A 1ª Delegacia de Polícia Civil ouviu na tarde desta sexta-feira (15), o depoimento do farmacêutico Marcelo Konorat, que trabalhou por 12 anos na empresa de quimioterapia que prestava serviço para a Santa de Casa de Campo Grande. Ele era o farmacêutico do período matutino que efetuou a compra dos medicamentos de quimioterapia utilizados nas […]
| 16/08/2014
- 02:33
Após 6º depoimento, delegada diz que sempre houve falha em registros da quimioterapia

A 1ª Delegacia de Polícia Civil ouviu na tarde desta sexta-feira (15), o depoimento do farmacêutico Marcelo Konorat, que trabalhou por 12 anos na empresa de quimioterapia que prestava serviço para a Santa de Casa de Campo Grande. Ele era o farmacêutico do período matutino que efetuou a compra dos medicamentos de quimioterapia utilizados nas três pacientes que morreram após as sessões do tratamento, no mês de julho. 

Quando as mortes ocorreram, Konorat já não trabalhava no hospital. Ele havia passado em um concurso público e deixado o trabalho. Durante o tempo que não havia farmacêutico, o medicamento era manipulado pela enfermeira Giovana de Carvalho Penteado. Posteriormente, o período matutino foi assumido pelo farmacêutico Raphael Castro Fernandes.

 De acordo com a delegada Ana Claudia Medina, responsável pelas investigações, o depoimento trouxe várias informações sobre como era o trabalho no período matutino e foi possível mais uma vez confirmar, que sempre houve falhas nos registros das manipulações quimioterápicas.  “Ele trouxe informações sobre a metodologia dele para ter segurança na manipulação, embora com falhas. Essas falhas já existiam na época dele. Sempre existiram”, afirma da delegada.

Assim como o outro farmacêutico que já prestou depoimento, os registros dos procedimentos não eram feitos por ele, mas sim, pela farmacêutica do período vespertino Rita de Cássia Junqueira. O procedimento feito fora dos padrões recomendados era realizado no setor por conta da grande demanda que havia de manhã, com até 30 pacientes, e pouca demanda no período vespertino.

Outro ponto esclarecido pela investigação foi à compra do medicamento aplicado nas pacientes.

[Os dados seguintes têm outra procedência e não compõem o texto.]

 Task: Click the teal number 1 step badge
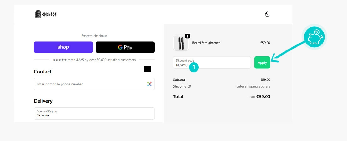(194, 67)
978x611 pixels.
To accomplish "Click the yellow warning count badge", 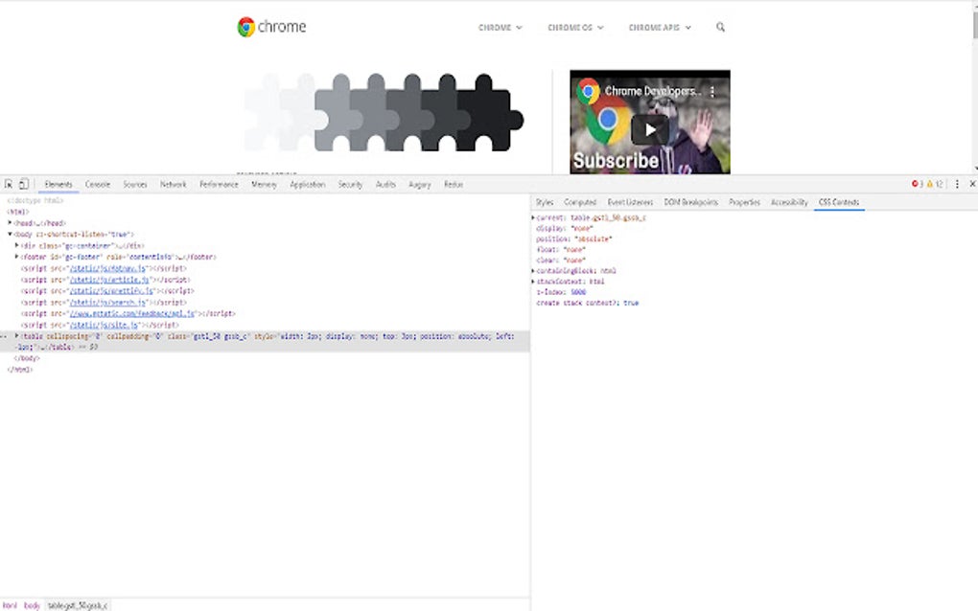I will pyautogui.click(x=932, y=184).
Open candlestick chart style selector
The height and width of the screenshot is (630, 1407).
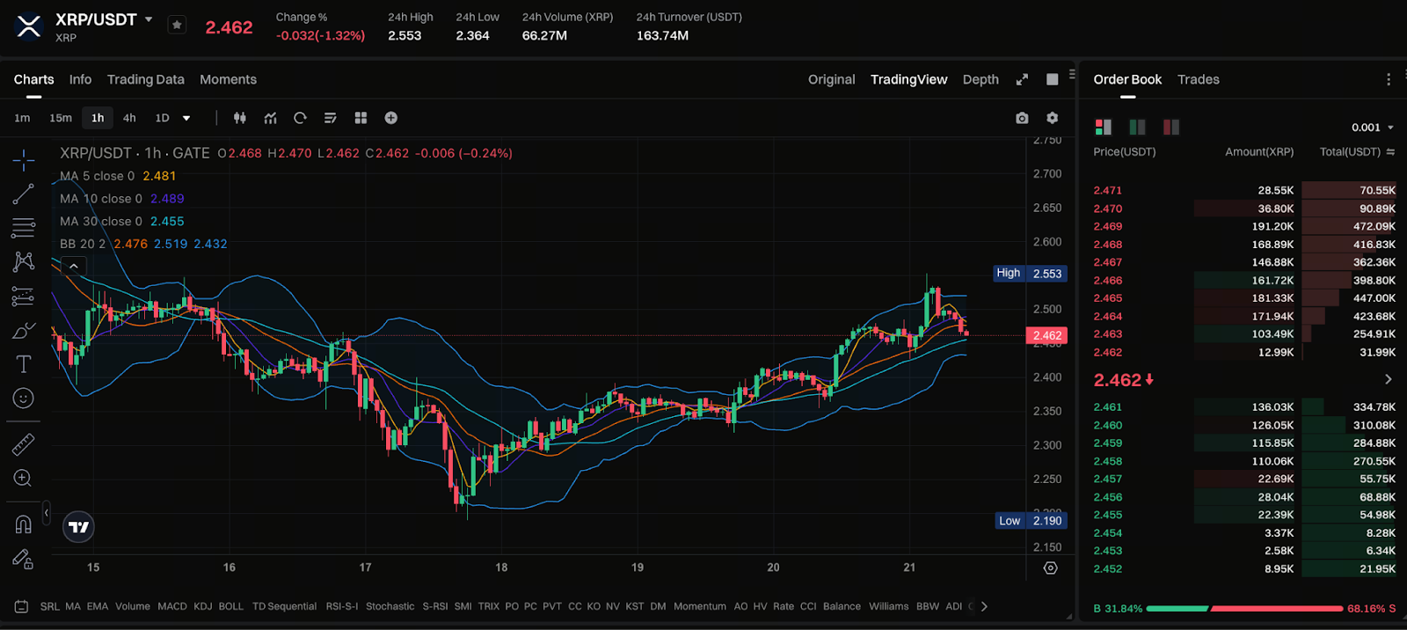[x=239, y=118]
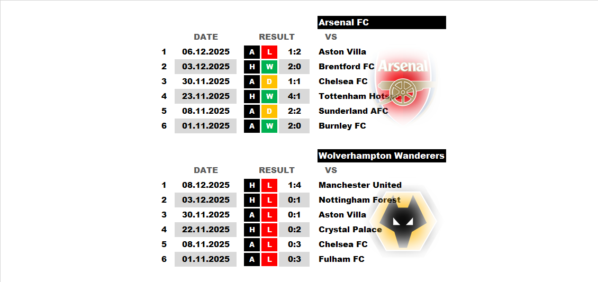Click the black H badge in Tottenham row
The width and height of the screenshot is (598, 282).
tap(252, 96)
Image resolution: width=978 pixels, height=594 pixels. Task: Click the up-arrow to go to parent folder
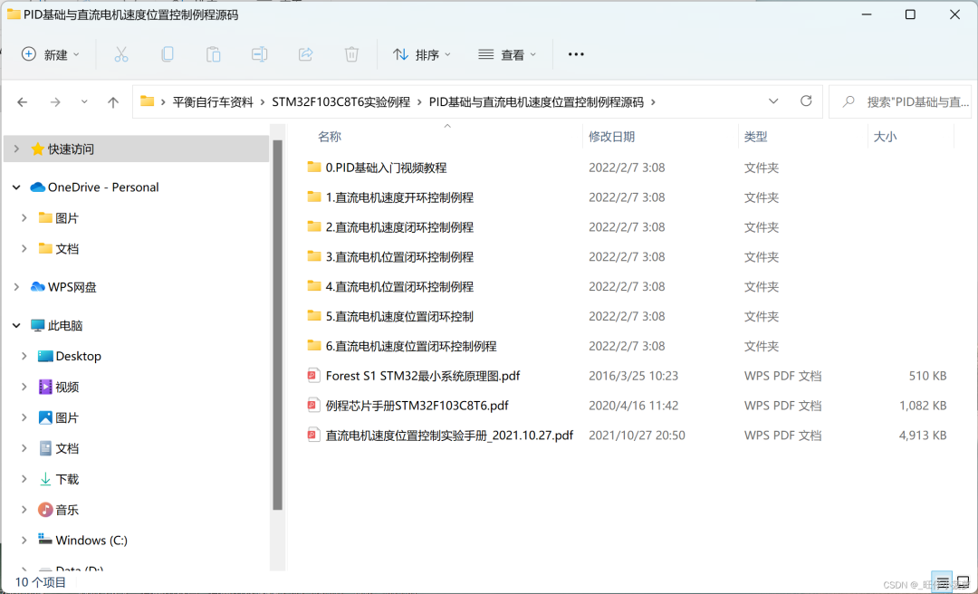coord(112,101)
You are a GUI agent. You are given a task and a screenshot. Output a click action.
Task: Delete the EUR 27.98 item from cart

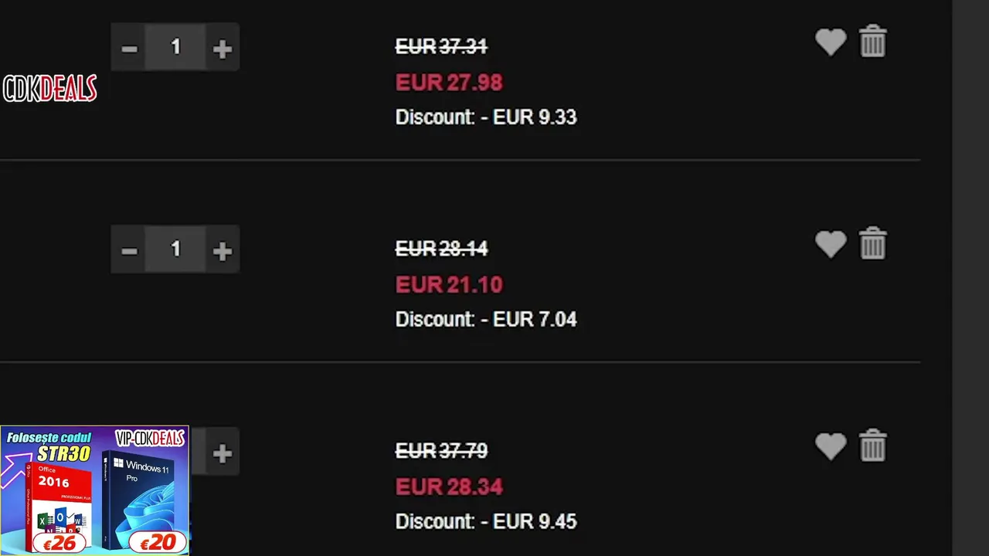(873, 42)
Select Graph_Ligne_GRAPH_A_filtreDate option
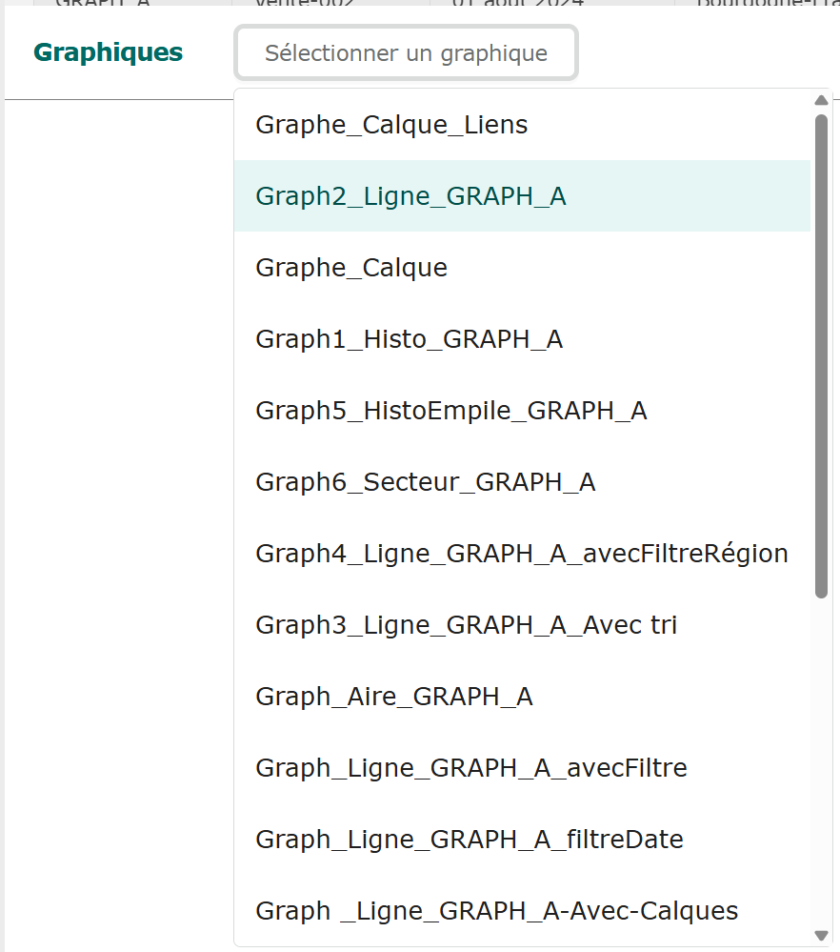This screenshot has height=952, width=840. [469, 840]

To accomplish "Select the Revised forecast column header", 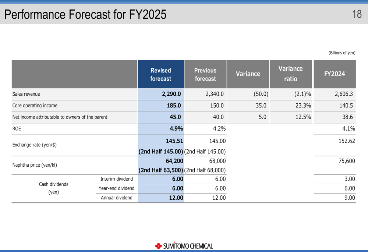I will [160, 74].
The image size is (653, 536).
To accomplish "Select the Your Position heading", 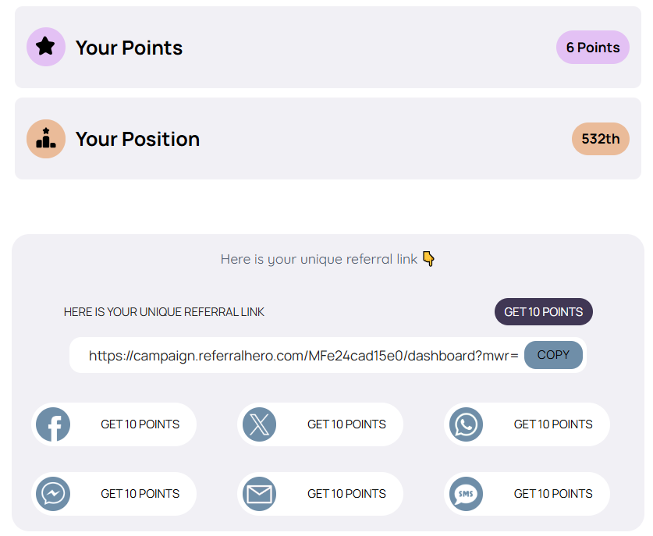I will point(137,140).
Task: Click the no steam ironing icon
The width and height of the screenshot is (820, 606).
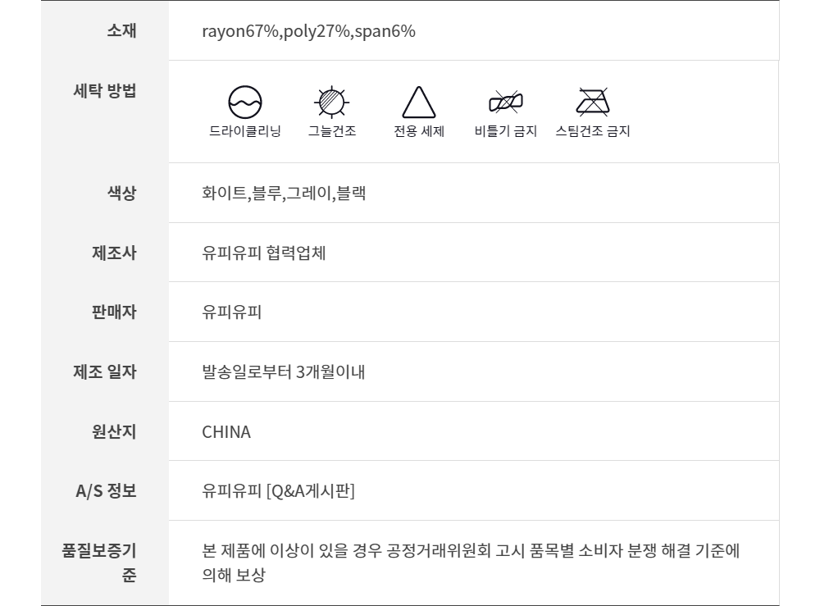Action: point(592,103)
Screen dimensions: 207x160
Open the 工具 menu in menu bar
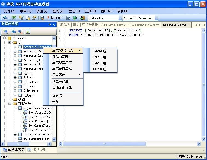click(x=90, y=11)

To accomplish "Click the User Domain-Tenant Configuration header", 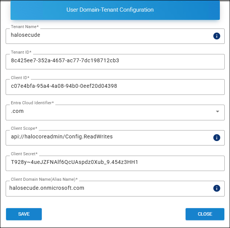I will point(115,10).
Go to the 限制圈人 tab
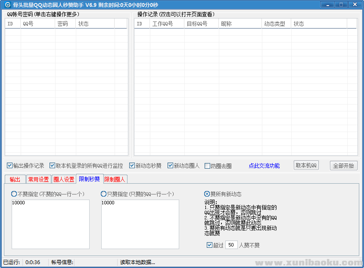 click(x=115, y=179)
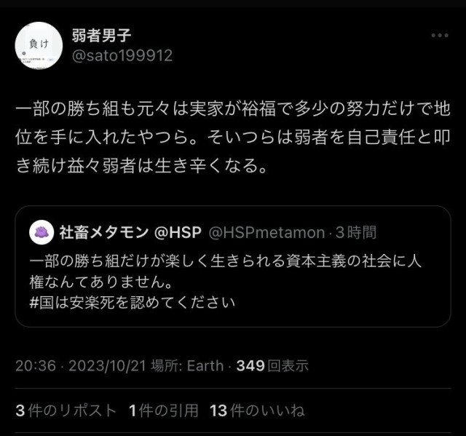Image resolution: width=466 pixels, height=436 pixels.
Task: Click the 349 回表示 view count
Action: click(272, 365)
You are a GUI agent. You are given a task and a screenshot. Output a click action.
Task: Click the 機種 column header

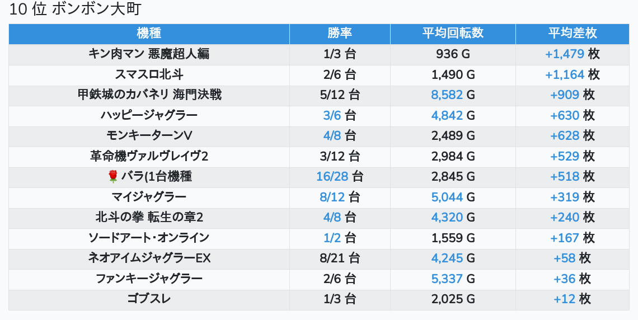click(149, 33)
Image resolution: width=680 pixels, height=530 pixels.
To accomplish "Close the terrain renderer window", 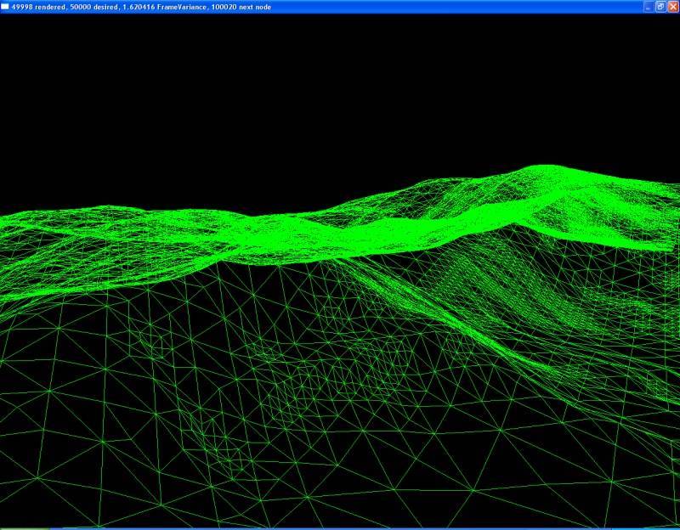I will 672,7.
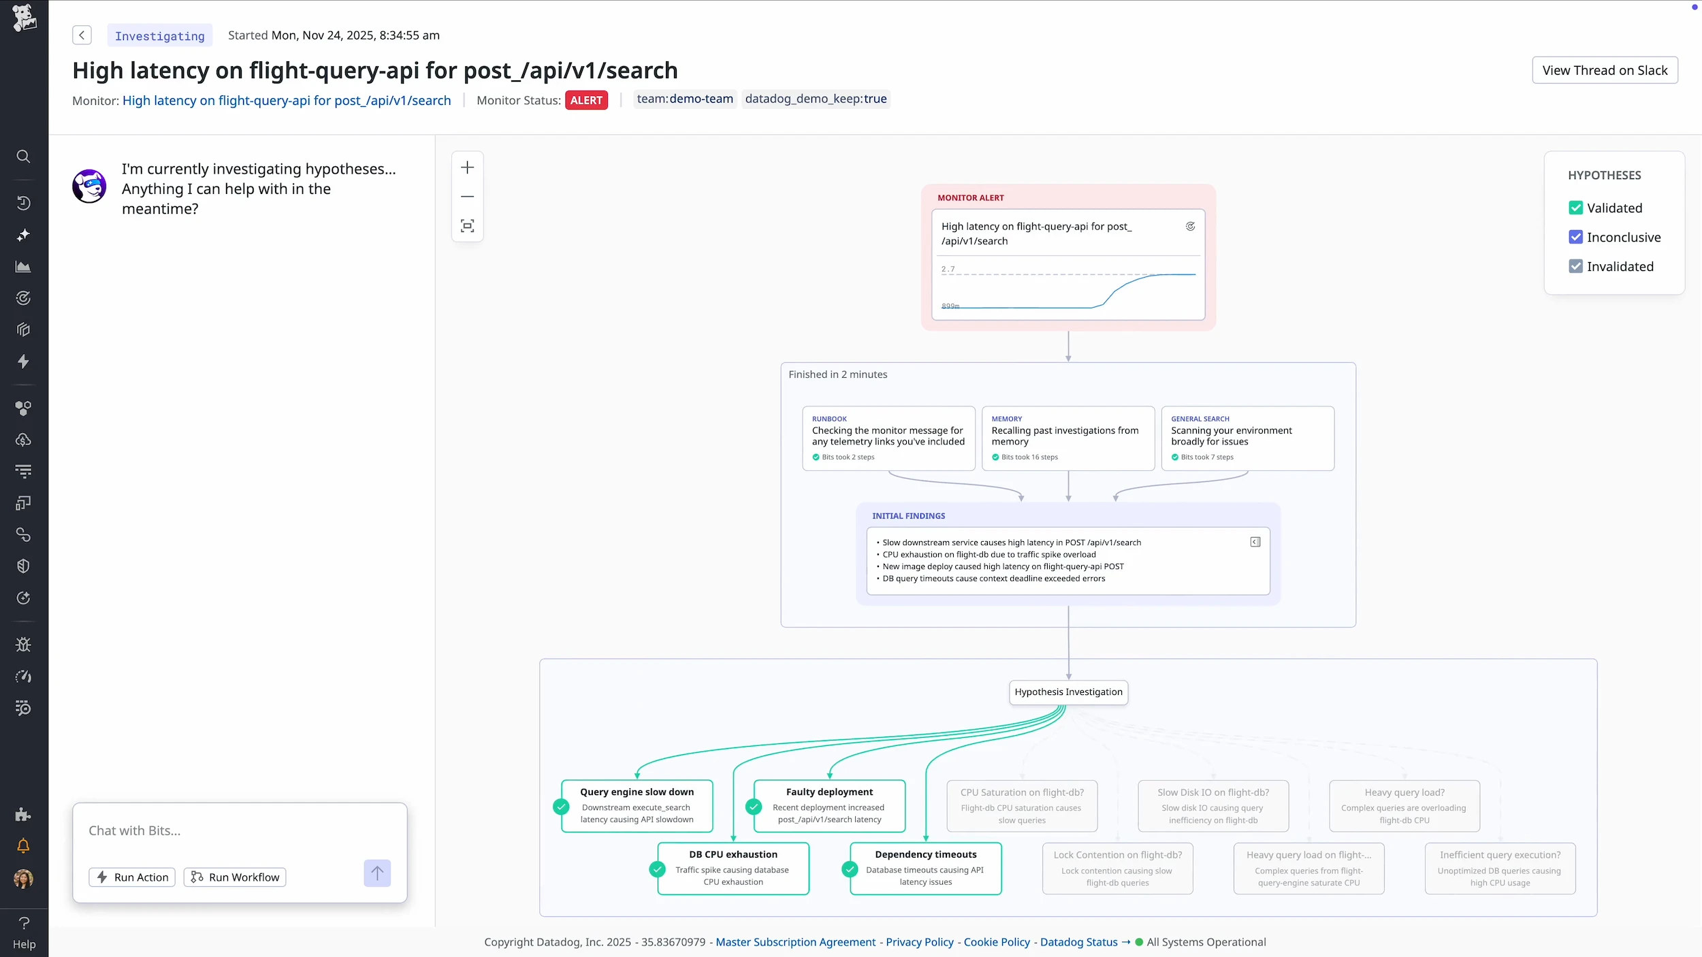Screen dimensions: 1702x957
Task: Click the View Thread on Slack button
Action: pyautogui.click(x=1604, y=70)
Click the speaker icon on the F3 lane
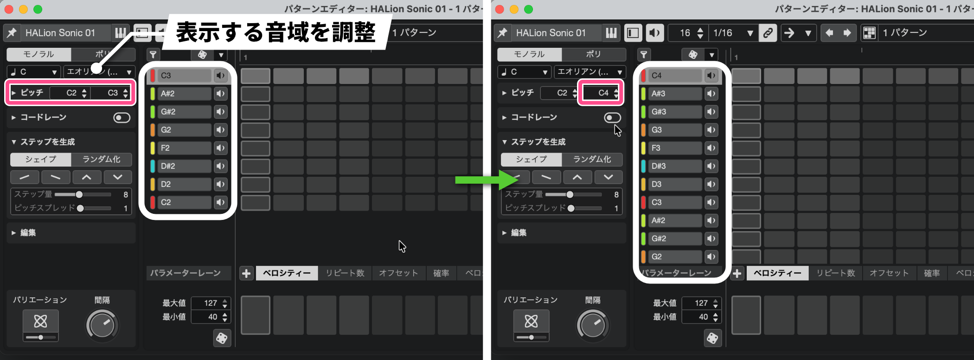974x360 pixels. point(711,148)
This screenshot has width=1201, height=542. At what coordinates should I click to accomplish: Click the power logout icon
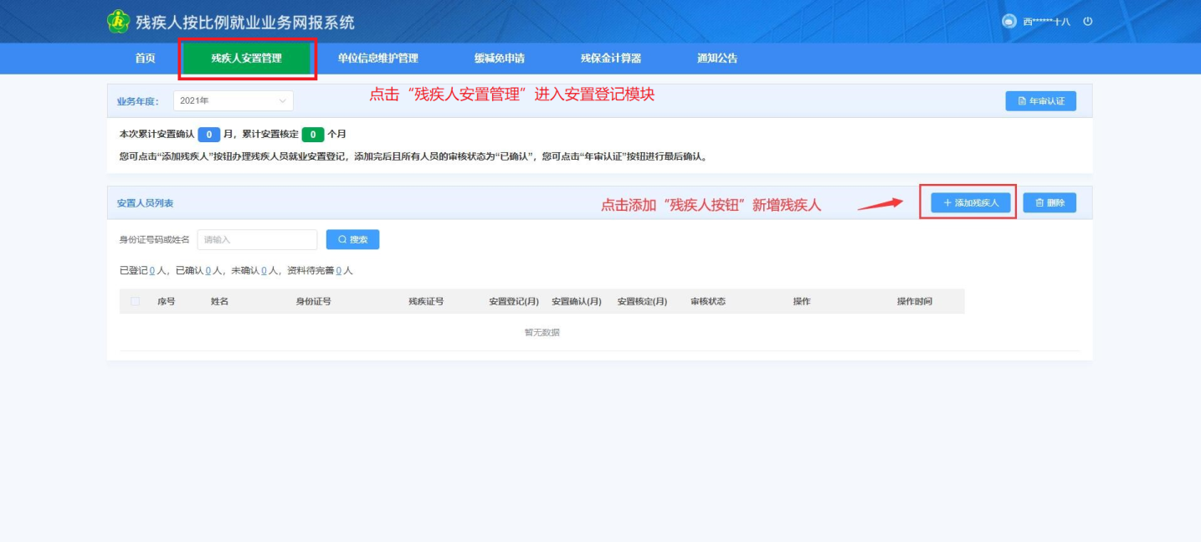coord(1088,22)
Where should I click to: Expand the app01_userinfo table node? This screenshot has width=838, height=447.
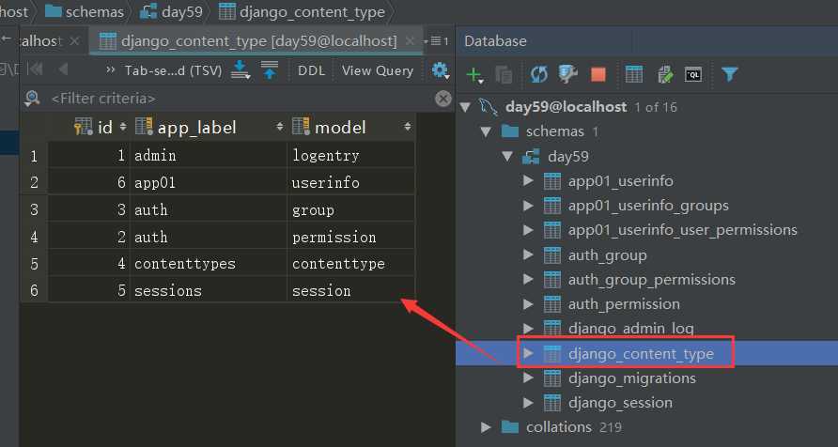coord(529,181)
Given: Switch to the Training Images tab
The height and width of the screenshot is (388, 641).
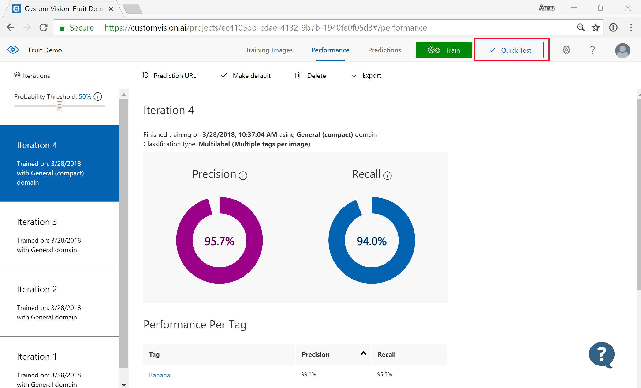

Konorat confirmou que foi ele que fez a compra dos medicamentos utilizados nas pacientes que morreram após a quimioterapia. “Ele saiu no final de maio e os medicamentos foram comprados por ele”, esclarece Ana Claúdia.

Relatório da Anvisa

Segundo a delegada, o relatório feito pela Anvisa (Agência Nacional de Vigilância Sanitária), que indica a hipótese de falha na manipulação dos remédios como a causa da morte de três pacientes, é um auxilio às investigações.

“É apenas uma peça no quebra cabeça. Indica hipóteses, mas ainda não é conclusivo em nada. A Polícia Civil trabalha com individualização da autoria. Este é um relatório técnico com considerações”, explica Ana Cláudia.

Ainda segundo a delegada, o relatório indica falha nos procedimentos no procedimentos de rastreabilidade da quimioterapia, o que já havia sido apontado na investigação policial. O problema poderia estar presente desde a falta de controle na compra, as falhas no registro obrigatórios.  “Quando trata de problemas de medicação ou falha humana de medicação isso deve ficar plenamente esclarecido”, conclui.